The wax figures at the Madame Tussauds Museum are not just impressive – they are literally stunning in their realism. Celebrities are often photographed here with their look-alikes and post pictures on social networks. It is not always possible to tell a real person from a museum clone by looking at them. This semblance is the result of painstaking work of talented craftsmen who create real works of art.

They meticulously take all the measures beforehand. Political and artistic stars sometimes linger for hours at a sculptor’s studio. But they endure the routine, since it is considered an honor to be immortalized in wax.

But what if the prototype of the future model is no longer alive? Who should be measured? In such cases photographs can be of great help.

Directly making the sculpture begins with the choice of a pose and its fixation. This stage is done without wax: the legs are made of hard metal and the arms are made of pliable aluminum. A week later, when the frame is ready, it is covered with a layer of clay. Wax parts are then molded from the casts on its basis. The higher the quality of the cast, the more realistic the future exhibit.

Then in the clay molds poured cleaned and heated to 74 degrees beeswax, which is mixed with a dye to give it a natural shade of human skin. The final stage is called “cosmetic”: the roughness and burrs are removed from the cooled surface of the figure. It usually takes more than a month to create a model, which is why the collection at Madame Tussauds in London is replenished slowly, only 15-20 pieces a year.
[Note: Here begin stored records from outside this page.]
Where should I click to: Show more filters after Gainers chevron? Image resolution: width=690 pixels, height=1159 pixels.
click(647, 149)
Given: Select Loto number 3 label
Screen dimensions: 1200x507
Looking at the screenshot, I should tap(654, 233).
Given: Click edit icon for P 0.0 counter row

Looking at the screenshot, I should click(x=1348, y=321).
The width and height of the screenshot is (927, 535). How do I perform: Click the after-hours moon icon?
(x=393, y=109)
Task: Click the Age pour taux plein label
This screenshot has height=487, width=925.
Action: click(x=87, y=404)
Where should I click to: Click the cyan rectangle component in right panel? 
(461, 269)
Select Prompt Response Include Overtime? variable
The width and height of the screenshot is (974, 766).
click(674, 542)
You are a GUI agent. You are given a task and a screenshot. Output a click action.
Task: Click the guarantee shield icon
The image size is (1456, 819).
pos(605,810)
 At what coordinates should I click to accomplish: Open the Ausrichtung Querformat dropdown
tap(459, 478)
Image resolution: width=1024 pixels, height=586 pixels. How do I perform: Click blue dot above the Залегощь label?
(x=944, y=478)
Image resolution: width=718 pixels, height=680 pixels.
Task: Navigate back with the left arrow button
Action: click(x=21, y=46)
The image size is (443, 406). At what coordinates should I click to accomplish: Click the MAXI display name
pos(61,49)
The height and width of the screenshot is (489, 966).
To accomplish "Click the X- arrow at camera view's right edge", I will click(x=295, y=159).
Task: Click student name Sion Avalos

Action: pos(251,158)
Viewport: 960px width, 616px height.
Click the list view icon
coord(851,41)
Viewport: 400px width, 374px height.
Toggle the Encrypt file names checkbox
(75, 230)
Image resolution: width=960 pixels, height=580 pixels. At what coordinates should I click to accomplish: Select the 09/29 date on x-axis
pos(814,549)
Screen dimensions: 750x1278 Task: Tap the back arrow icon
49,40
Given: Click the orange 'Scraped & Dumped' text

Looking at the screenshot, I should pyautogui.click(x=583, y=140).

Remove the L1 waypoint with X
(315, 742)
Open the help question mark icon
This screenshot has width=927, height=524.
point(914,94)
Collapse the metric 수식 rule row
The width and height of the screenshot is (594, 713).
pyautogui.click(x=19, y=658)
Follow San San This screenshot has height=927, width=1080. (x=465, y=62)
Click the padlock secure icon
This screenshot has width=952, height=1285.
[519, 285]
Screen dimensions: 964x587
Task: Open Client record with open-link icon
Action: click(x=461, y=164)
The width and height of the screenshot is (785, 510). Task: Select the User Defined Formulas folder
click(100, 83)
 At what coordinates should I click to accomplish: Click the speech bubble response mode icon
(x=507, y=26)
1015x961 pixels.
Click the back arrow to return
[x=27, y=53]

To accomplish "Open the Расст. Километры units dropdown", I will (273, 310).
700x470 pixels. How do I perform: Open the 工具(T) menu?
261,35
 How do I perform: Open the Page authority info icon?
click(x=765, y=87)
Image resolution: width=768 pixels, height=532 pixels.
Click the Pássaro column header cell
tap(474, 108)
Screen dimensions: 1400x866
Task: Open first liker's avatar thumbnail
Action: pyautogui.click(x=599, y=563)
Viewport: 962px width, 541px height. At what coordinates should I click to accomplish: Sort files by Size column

The cost of each is $50,000 or more.

Opening hours, driving directions, tickets

The location of Madame Tussauds has remained unchanged for nearly a century and a half, the Marylebone district being one of the most fashionable in the capital of Foggy Albion. The full address in English is Marylebone Road, London, NW1 5LR.

The building houses the former Planetarium, and is located near Regent’s Park, which lies between the historic Westminster district and London’s borough of Camden.

The nearest tube station is Baker Street. You can take a bus to Baker Street. Route numbers are 3, 13, 18, 27, 30, 74, 82, 113 and 274.

Madame Tussauds Museum in London receives visitors every day. On weekdays it is open from 10:00 to 17:30, on Saturdays and Sundays from 9:30 to 17:30 and on holidays – until 18:00. In July and September it is open until 19:00.

The cost of admission varies and depends on many circumstances. On the official website tickets can be purchased at a discount of 25%. If you pay at the box office, you will have to shell out the full price.

Substantial savings await those who choose to visit the museum in the evening. With what this is associated, hard to say, but the fact remains. A tour after 17:00 will cost only 15 pounds.